Disease Management Program Evaluation

A current focal point in our work is the scientific accompanying research (evaluation) of Disease Management Programs DMP (also called chronicals programs) in the indications Diabetes mellitus type 1 and 2, breast cancer, coronary heart disease, bronchial asthma and COPD, which have been taken up since 2003. We evaluate on behalf of several German health care associations (members of vdek, Betriebskrankenkassen, Innungskrankenkassen).

Insulinspritze

Chronicals programs were established by a law reforming the risk adjustment among the statutory health insurance funds („Gesetz zur Reform des Risikostrukturausgleichs in der gesetzlichen Krankenversicherung“), enacted on january, 1st 2002. They build an approach in medical care to coordinate and optimize treating and caring processes of patients during the whole course of a normally chronic disease and above the limits of individual sectoral suppliers on the grounds of consolidated scientific findings (EbM). The predominant aim is to improve the treatment of the patient and to reduce the disease-indicated limitations and secondary disorders.

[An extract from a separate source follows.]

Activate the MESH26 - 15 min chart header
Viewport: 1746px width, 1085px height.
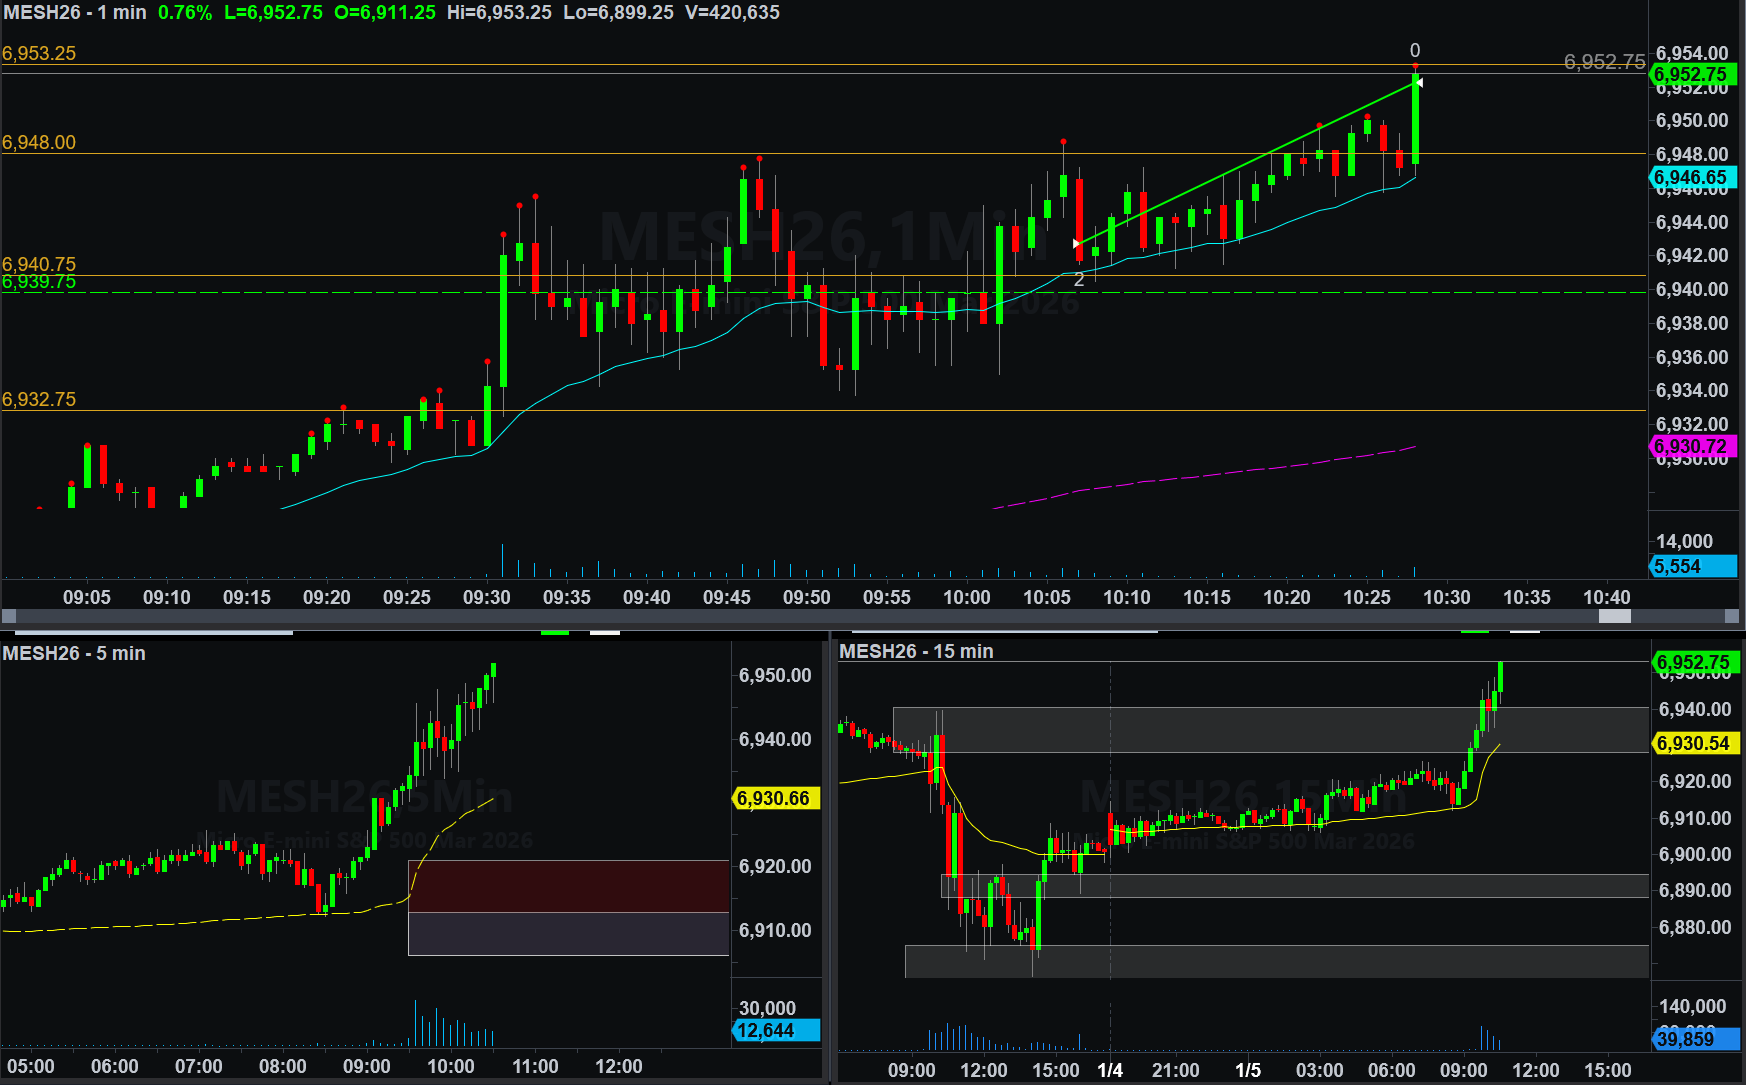tap(916, 651)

The enacting of the fourth reform in risk adjustment among the statutory health insurance funds (Verordnung zur Änderung der Risikostruktur-Ausgleichsverordnung) on july, 1st 2002, which held for the first time concrete compulsory requirements for DMPs, enabled the health insurance companies to offer their insurants DMPs structured according to the law. With the beginning of 2003, the health insurance companies exercised this option for the clinical pictures Diabetes mellitus Type 2 and breast cancer as a start. Successively, the spectre of offered DMPs widened allowing the indications Diabetes mellitus Type 1, coronary heart disease, asthma, and chronic obstructive pulmonary disease. By the end of 2007, approximately 14.000 DMPs were registered or already re-registered respectively.

Arzt

Founding on the fifth volume of the Code of Social Law (Fünftes Buch Sozialgesetzbuch (SGB V)) DMPs are to fulfill specific requirements with respect to the following topics :

  • treatment according to recent medical scientific standards taking into account evidence-based guidelines or the best available evidence and as well the particular supplying sector,
  • operation of Quality Assurance measurements,
  • conditions for and way of inscribing any insurant in a DMP, encompassing the duration of participation,
  • training courses for suppliers and insurants,
  • documentation of findings, therapeutic measurements, and treating results, as well as
  • evaluation of efficacy and costs of the DMP.

(Regionally) offered DMPs are to be scientifically evaluated due to § 137f (4) and § 137g (2) Code of Social Law V (SGB V) as well as § 28g risk adjustment regulation (RisikoStrukturAusgleichsVerordnung; RSAV). Thereby gained medical and economic evaluation results as well as the changes in subjective quality of life (measured with the instrument SF-36) are to be reported to the federal social insurance authority (Bundesversicherungsamt; BVA) to decide whether to re-accreditate the DMP for the respective offering health insurance company. The evaluation is to be executed by health insurance company- and supplier-independent experts on the basis of generally accepted scientific standards.

The recent version of evaluation criteria by the BVA can be found on the internet: 2009-09-29_Kriterien Version 5.0.pdf (German)

Since midyear 2007, the first closing reports for the DMPs Diabetes mellitus Type 2 and breast cancer are on hand. The reports were presented to the BVA and published by the health insurance companies. Additional risk adjusted results allowing for a comparison between DMPs among one another have been placed at the disposal of the BVA at the beginning of 2008.

Prospects: DMPs subjected to the conditions of GKV-WSG

With the law for the strengthening of competition among the statutory health insurance funds (Gesetz zur Stärkung des Wettbewerbs in der gesetzlichen Krankenversicherung (GKV-WSG)), coming into effect on january, 1st 2009, far-reaching changes will affect among others the financing of DMPs. With the implementation of the health funds (presumably on january, 1st 2009) every compulsory insurant shall pay the same premium rate. Then, each health insurance company will get a basic flat-rate out of this health fond to finance the maintenance of their insurants plus bonuses to adjust the differentiating supplying demands due to age, sex and morbidity. The BVA in collaboration with the scientific advisory council had already detected 50 to 80 serious and cost-intensive chronic diseases in advance, which should have been accounted for with disease-caused bonuses (morbidity bonuses) as soon as the health funds were in effect. An overview of the diseases finally defined by the BVA is given here: Bekanntgabe.pdf (German - 230 KByte)

The hitherto adjustment for increased standardized supplies by health insurance companies for DMP-insurants in risk adjustment will be omitted as from january, 1st 2009. Instead, as monetary aid, health insurance companies receive allocations out of the health funds for each insurant inscribed in DMPs (program expenses flat-rate) to correspond with the program costs for medically inevitable expenses plus documentating and coordinating effort. In addition to this flat-rate they get allocations out of the health funds to cover their standardized general administrative charges.